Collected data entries
━━━━━━━━━━━━━━━━━━━━━━━━━━━━━━

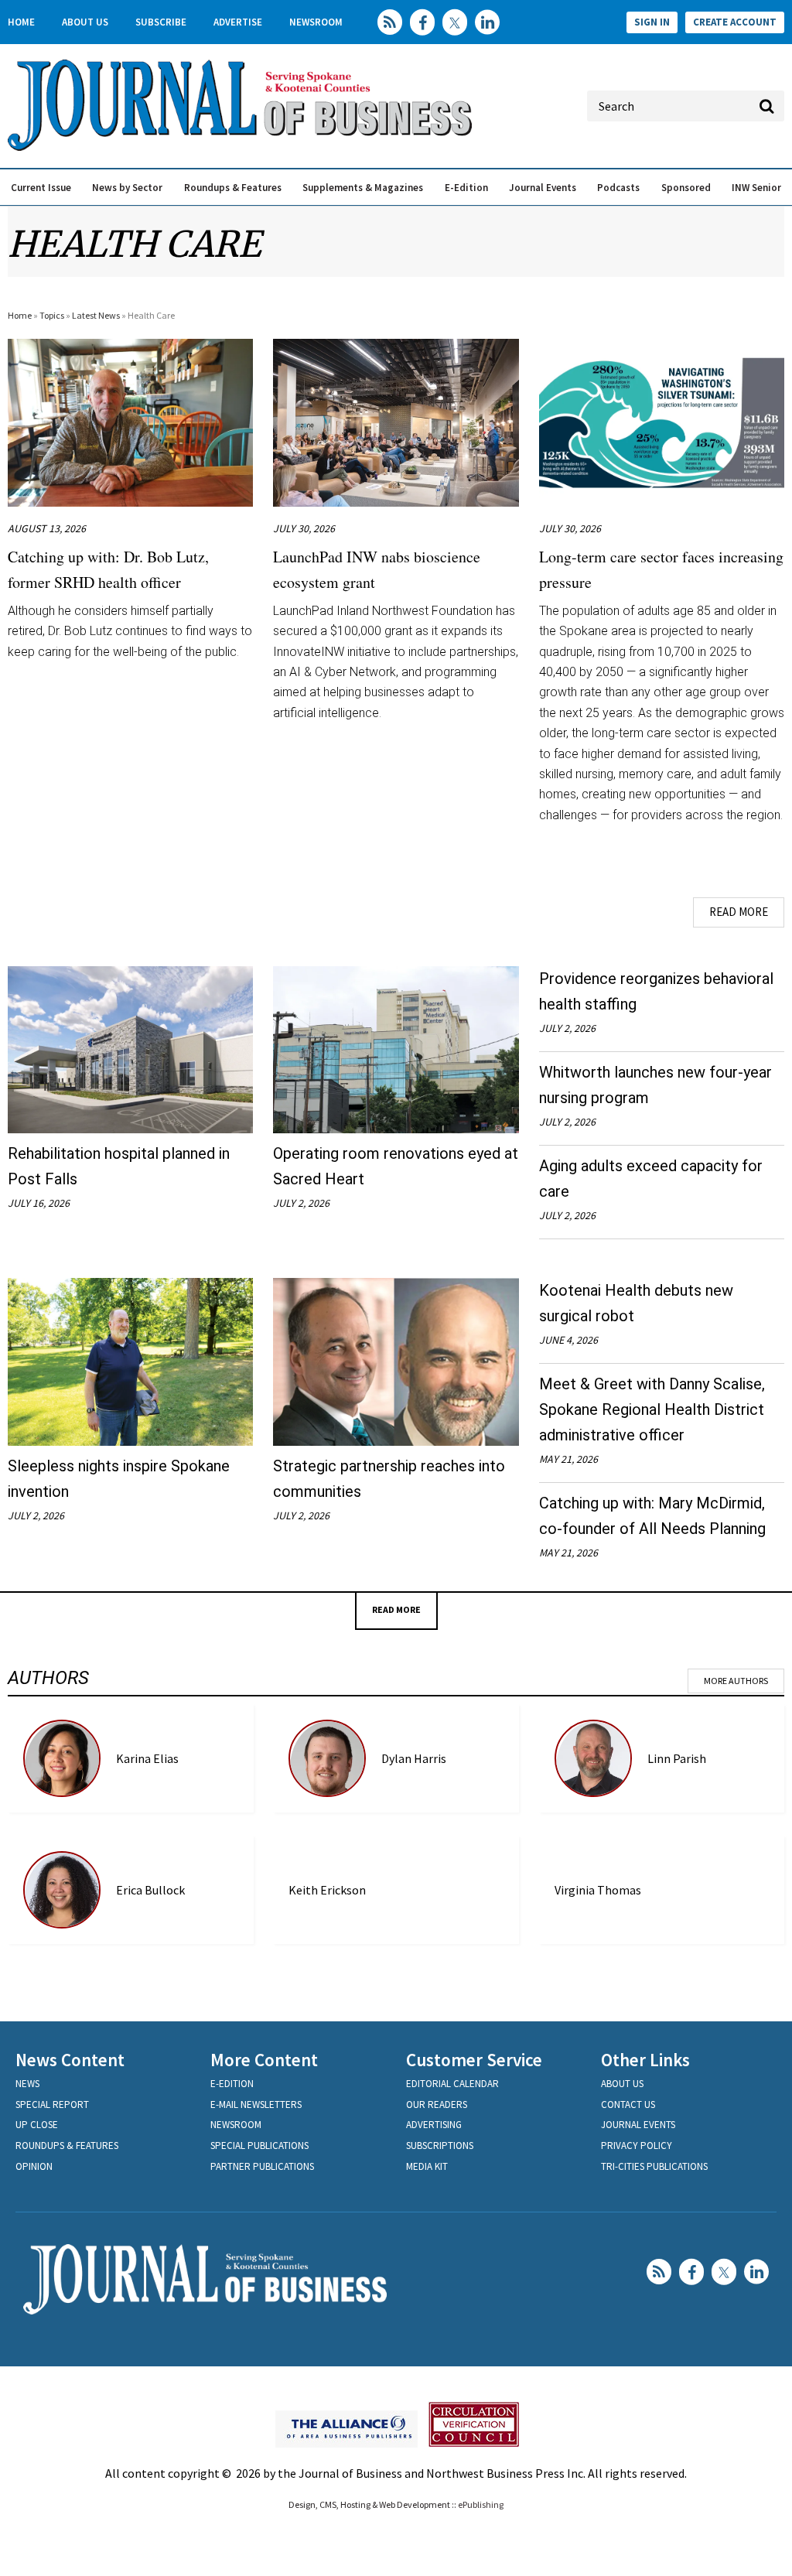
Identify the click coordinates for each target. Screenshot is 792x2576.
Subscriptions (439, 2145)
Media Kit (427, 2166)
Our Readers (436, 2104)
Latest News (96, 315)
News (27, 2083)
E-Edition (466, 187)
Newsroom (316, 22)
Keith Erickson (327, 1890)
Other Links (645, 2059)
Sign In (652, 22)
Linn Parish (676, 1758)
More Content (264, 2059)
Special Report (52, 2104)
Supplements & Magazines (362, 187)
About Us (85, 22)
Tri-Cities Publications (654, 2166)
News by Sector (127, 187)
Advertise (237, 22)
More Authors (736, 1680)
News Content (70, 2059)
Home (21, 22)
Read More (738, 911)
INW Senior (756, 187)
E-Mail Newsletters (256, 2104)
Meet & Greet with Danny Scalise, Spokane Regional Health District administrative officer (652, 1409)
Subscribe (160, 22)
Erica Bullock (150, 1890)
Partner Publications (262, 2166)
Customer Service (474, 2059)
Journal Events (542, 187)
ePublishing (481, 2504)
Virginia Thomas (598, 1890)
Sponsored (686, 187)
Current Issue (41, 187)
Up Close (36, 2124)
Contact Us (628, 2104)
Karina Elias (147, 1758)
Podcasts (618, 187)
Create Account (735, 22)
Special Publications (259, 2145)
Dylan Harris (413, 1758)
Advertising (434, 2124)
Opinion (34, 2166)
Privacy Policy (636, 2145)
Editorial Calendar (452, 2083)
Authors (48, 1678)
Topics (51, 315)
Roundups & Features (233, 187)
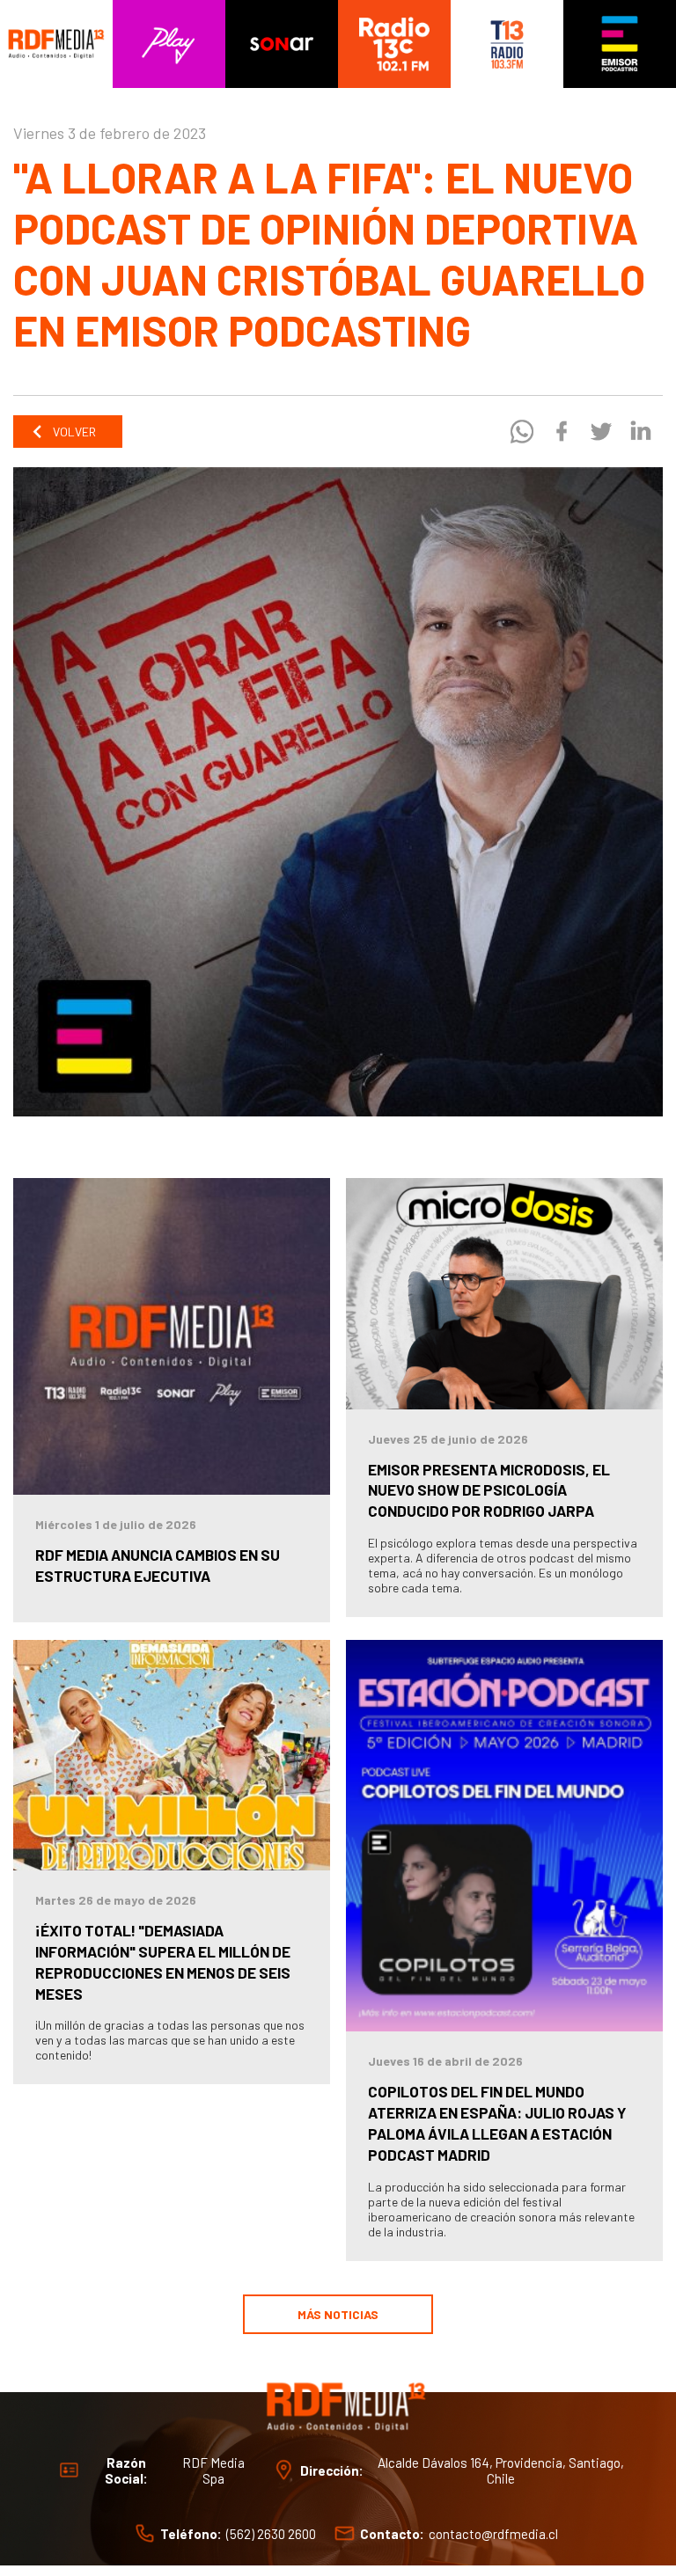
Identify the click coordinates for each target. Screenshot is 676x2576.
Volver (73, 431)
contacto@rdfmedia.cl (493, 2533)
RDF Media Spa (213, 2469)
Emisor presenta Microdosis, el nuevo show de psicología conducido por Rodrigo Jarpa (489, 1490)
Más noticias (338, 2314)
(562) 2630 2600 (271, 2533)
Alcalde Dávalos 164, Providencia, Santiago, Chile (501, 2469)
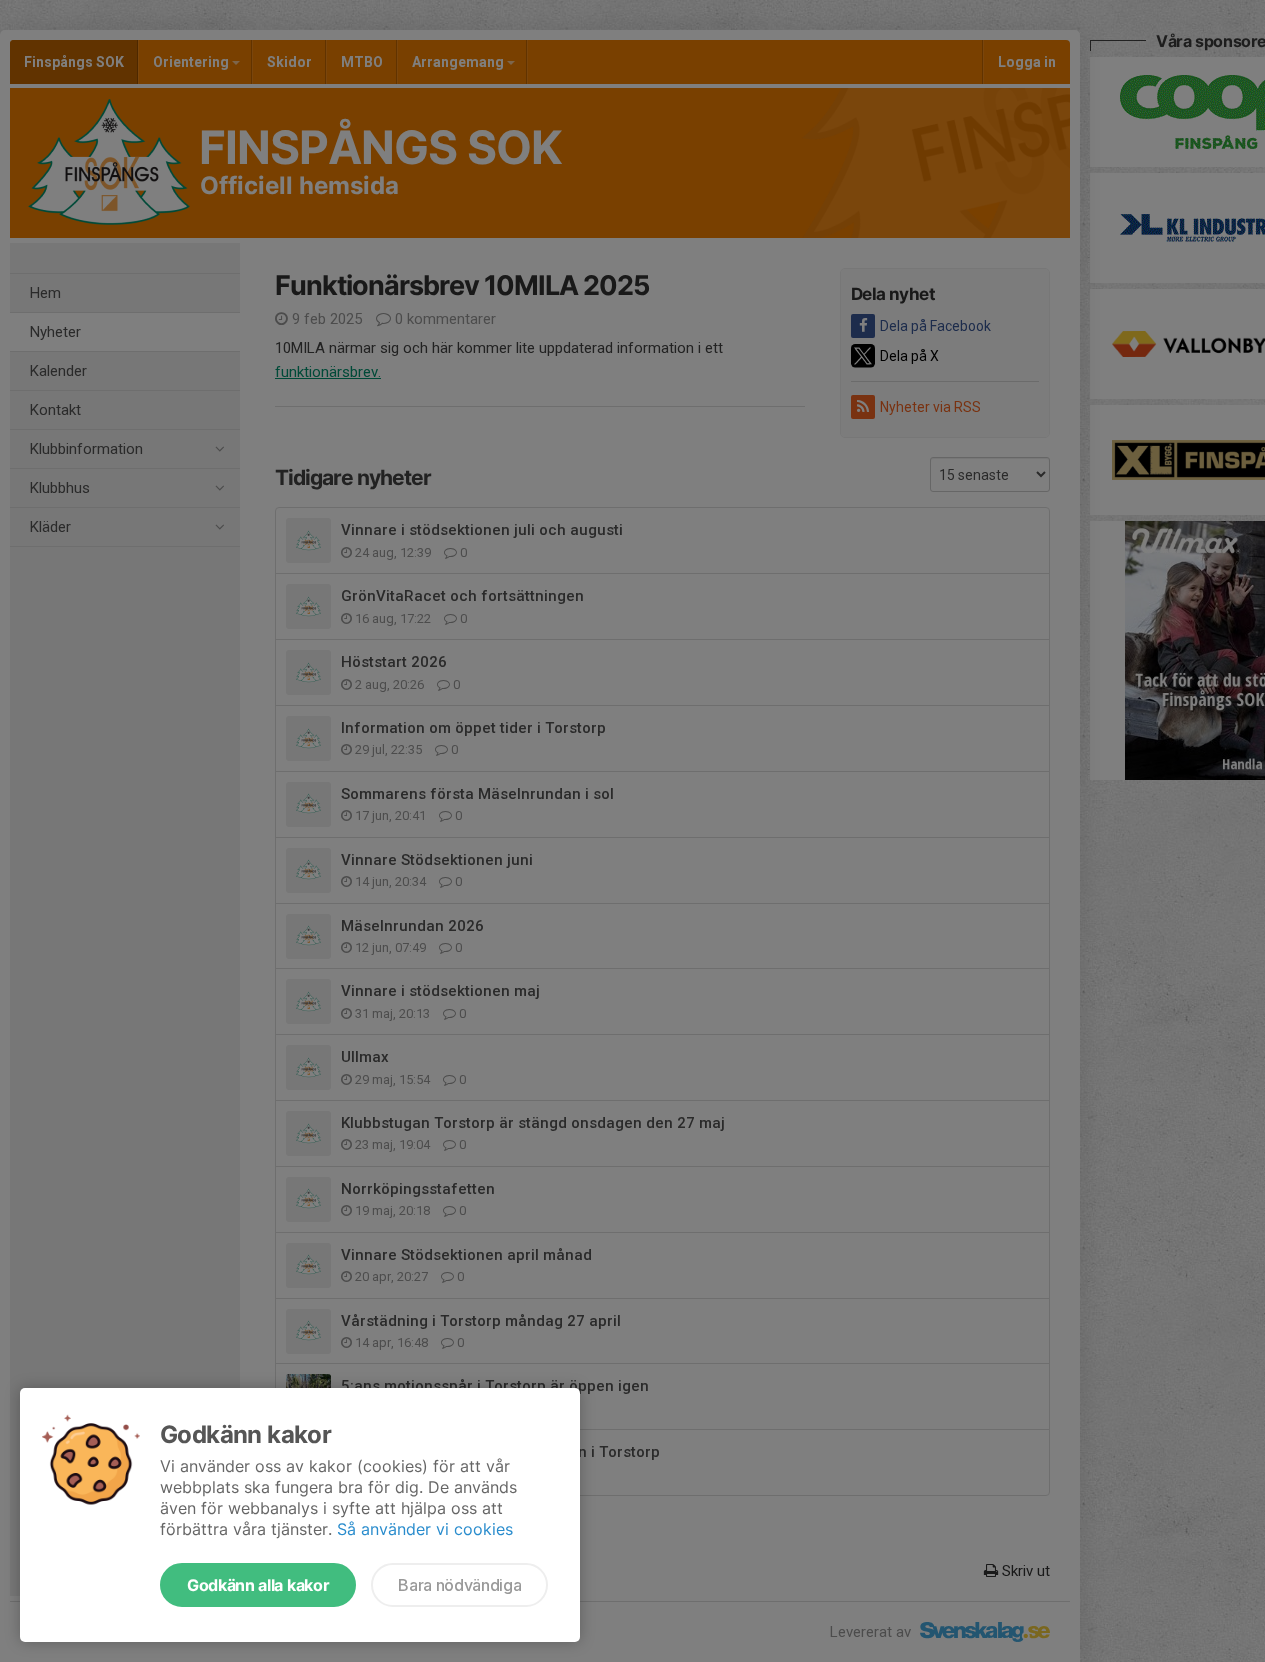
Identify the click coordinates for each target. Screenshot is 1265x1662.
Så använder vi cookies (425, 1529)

━━━━━━━━━━━━━━━━━━━━━━━━━━━━━━

# TASK PROMPT
For the records above, give the number of lines containing the string "Screenshot" and no other words.

# OUTPUT FOR THIS EXERCISE
3